WORK INSTRUCTION = The lines from the one containing "1094x864 pixels. How" through the last line below, both ends included, must be reproduced exactly, with no pictures.

◆ ◆ ◆ ◆ ◆ ◆ ◆

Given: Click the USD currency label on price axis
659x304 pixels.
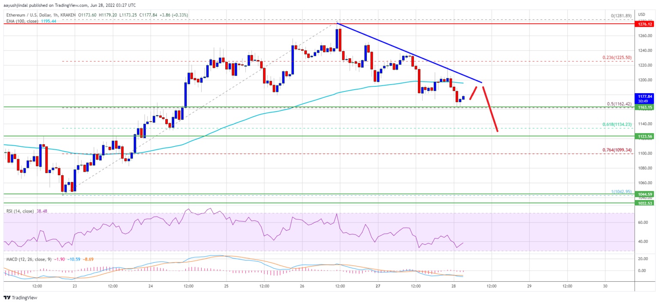Looking at the screenshot, I should pyautogui.click(x=642, y=14).
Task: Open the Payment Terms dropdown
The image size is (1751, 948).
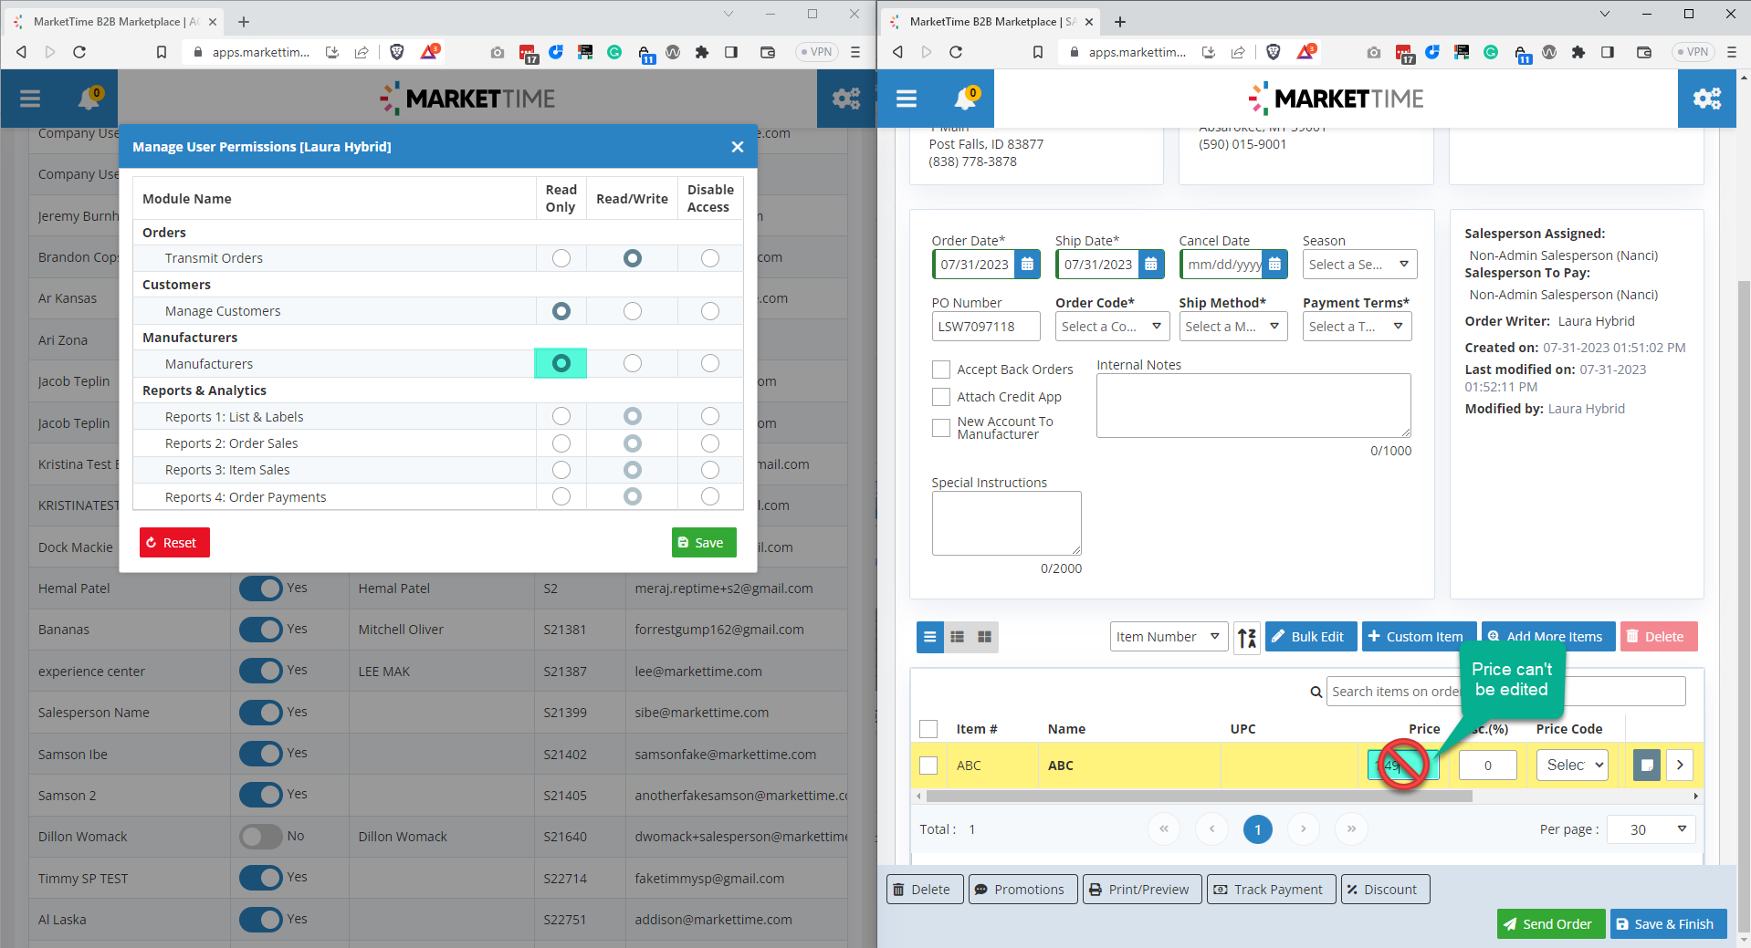Action: [x=1357, y=327]
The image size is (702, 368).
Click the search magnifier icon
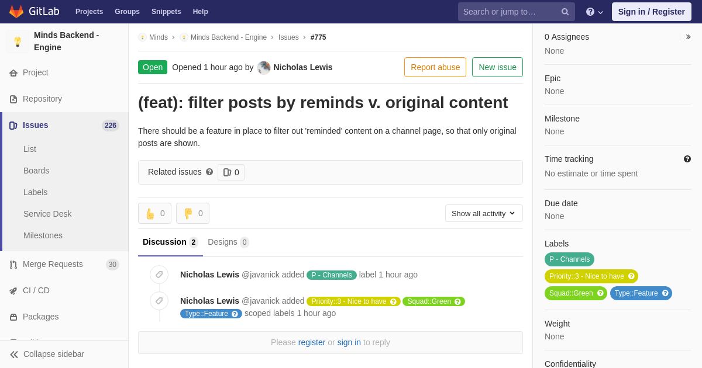point(565,12)
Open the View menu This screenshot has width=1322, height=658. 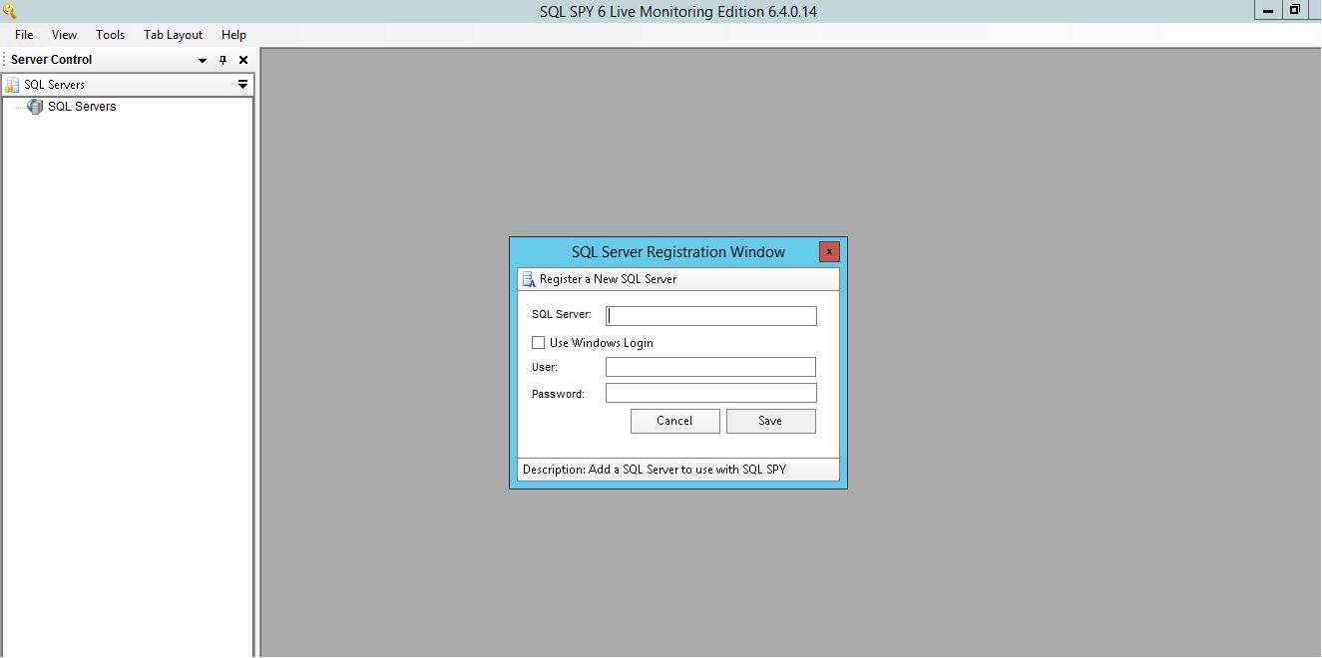65,35
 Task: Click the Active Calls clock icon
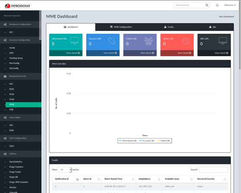[185, 41]
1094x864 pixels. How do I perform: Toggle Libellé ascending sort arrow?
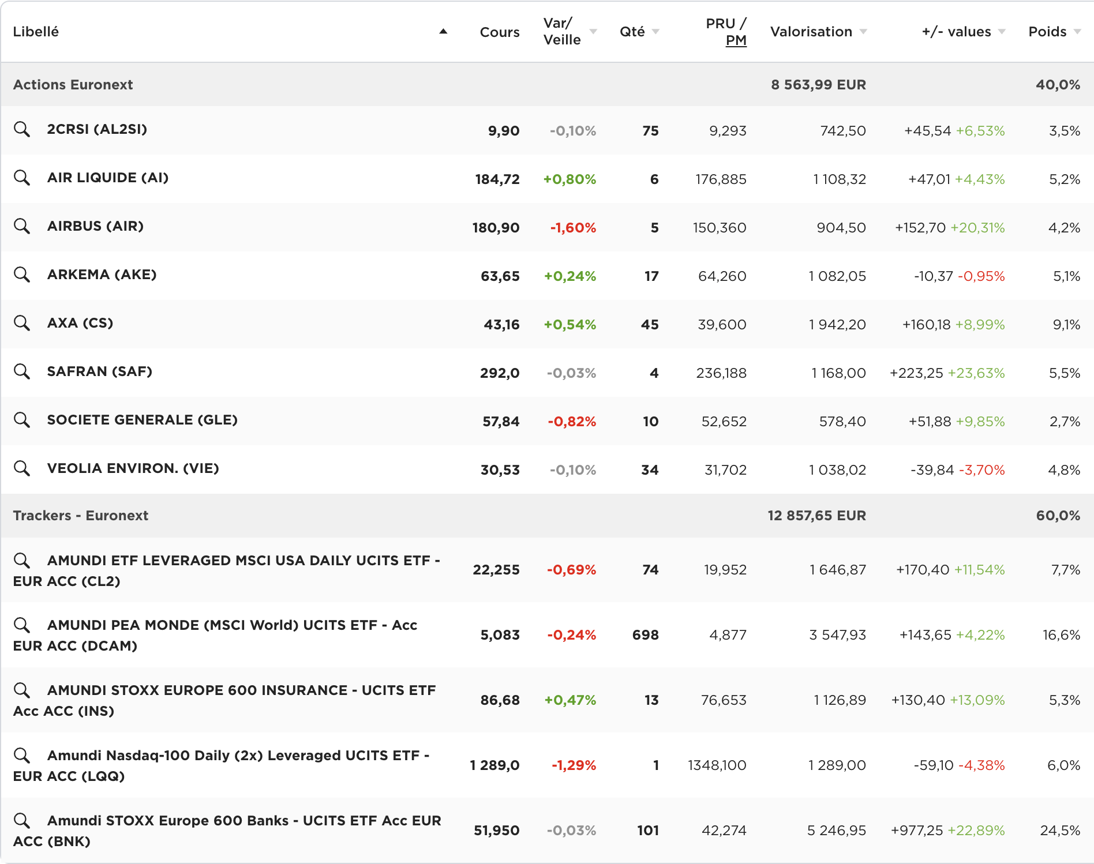tap(443, 32)
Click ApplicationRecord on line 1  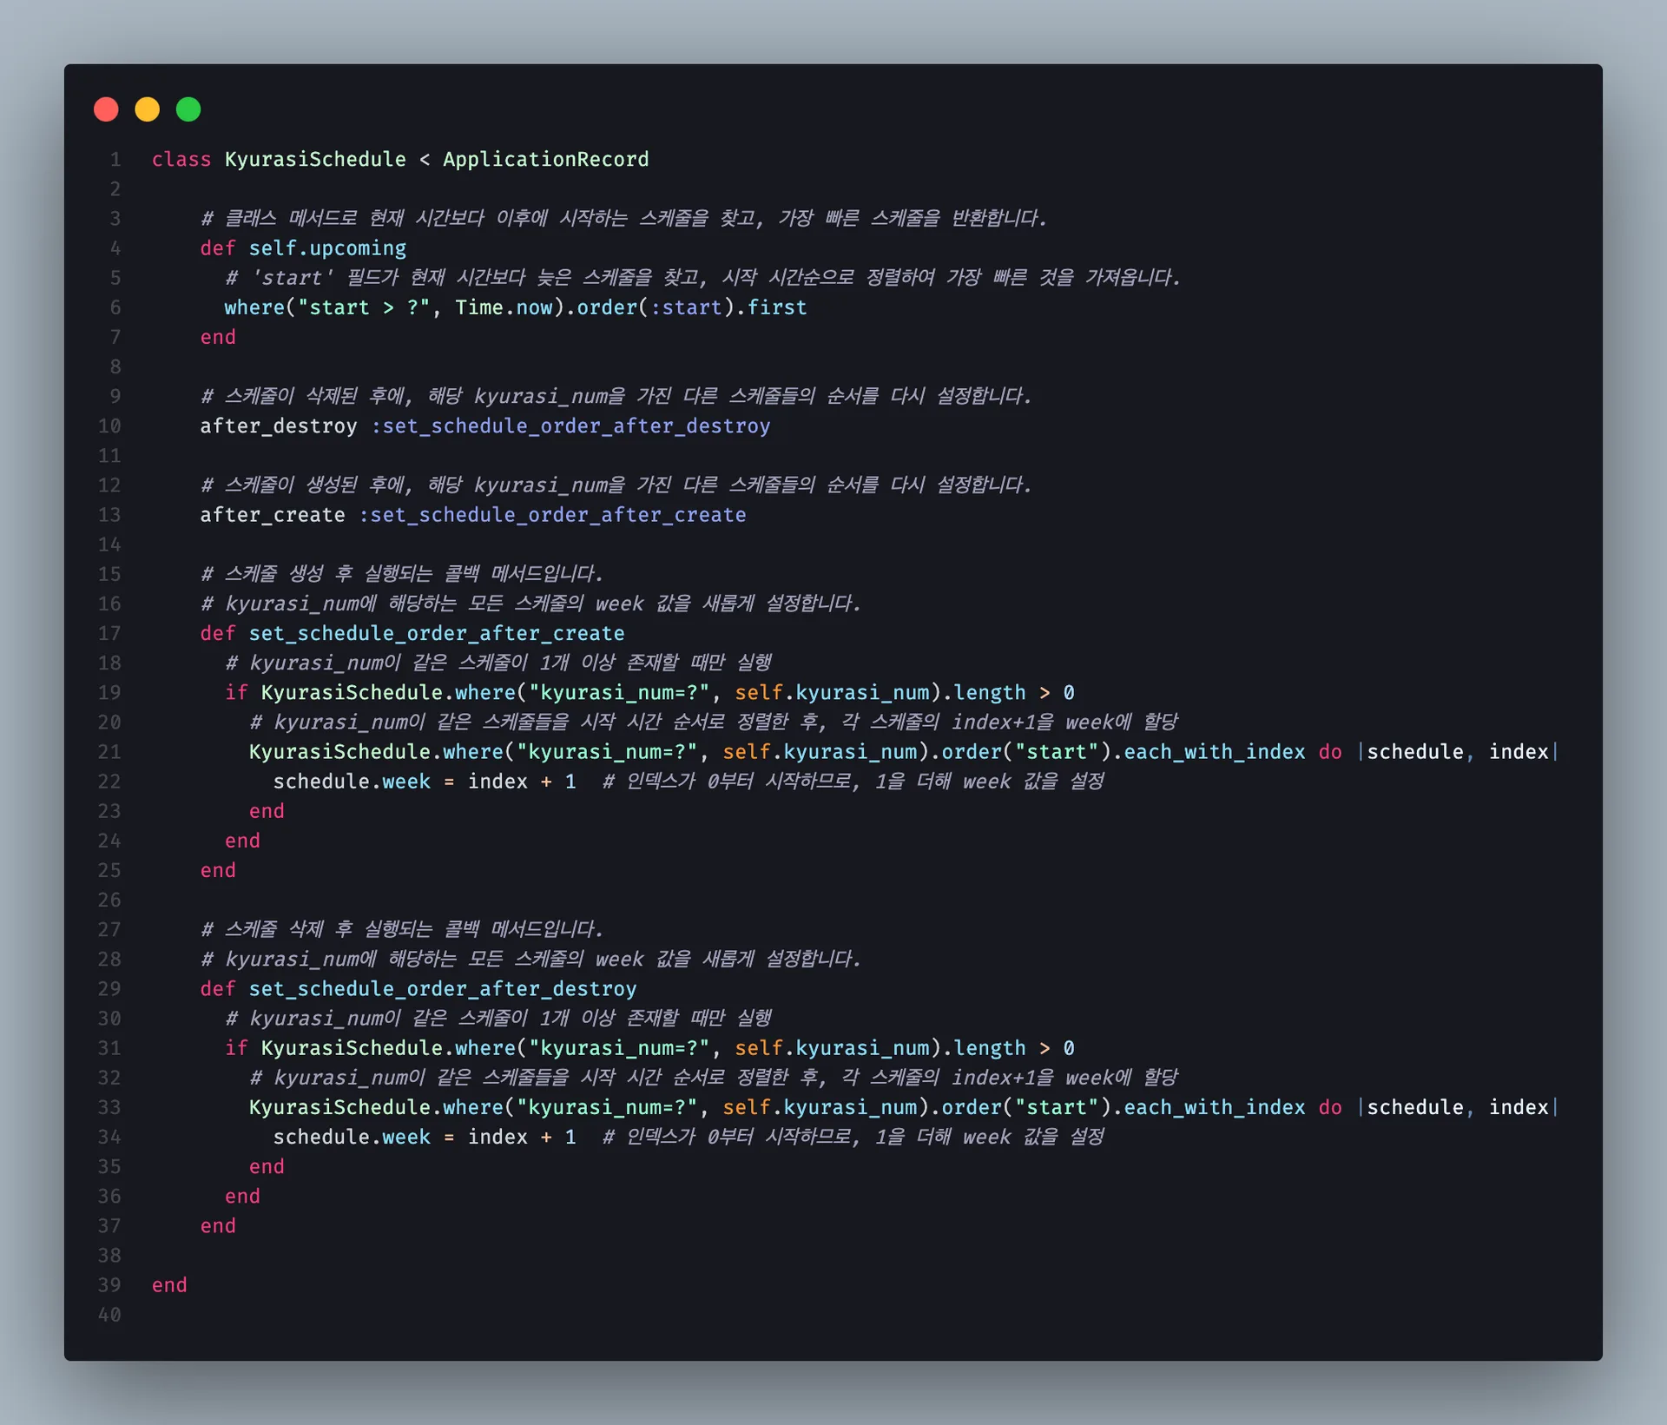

◆ ◆ ◆ ◆ ◆ ◆ ◆

WRITTEN ANSWER =
1094x864 pixels. How do I perform: Toggle Libellé ascending sort arrow?
tap(443, 32)
Click ApplicationRecord on line 1  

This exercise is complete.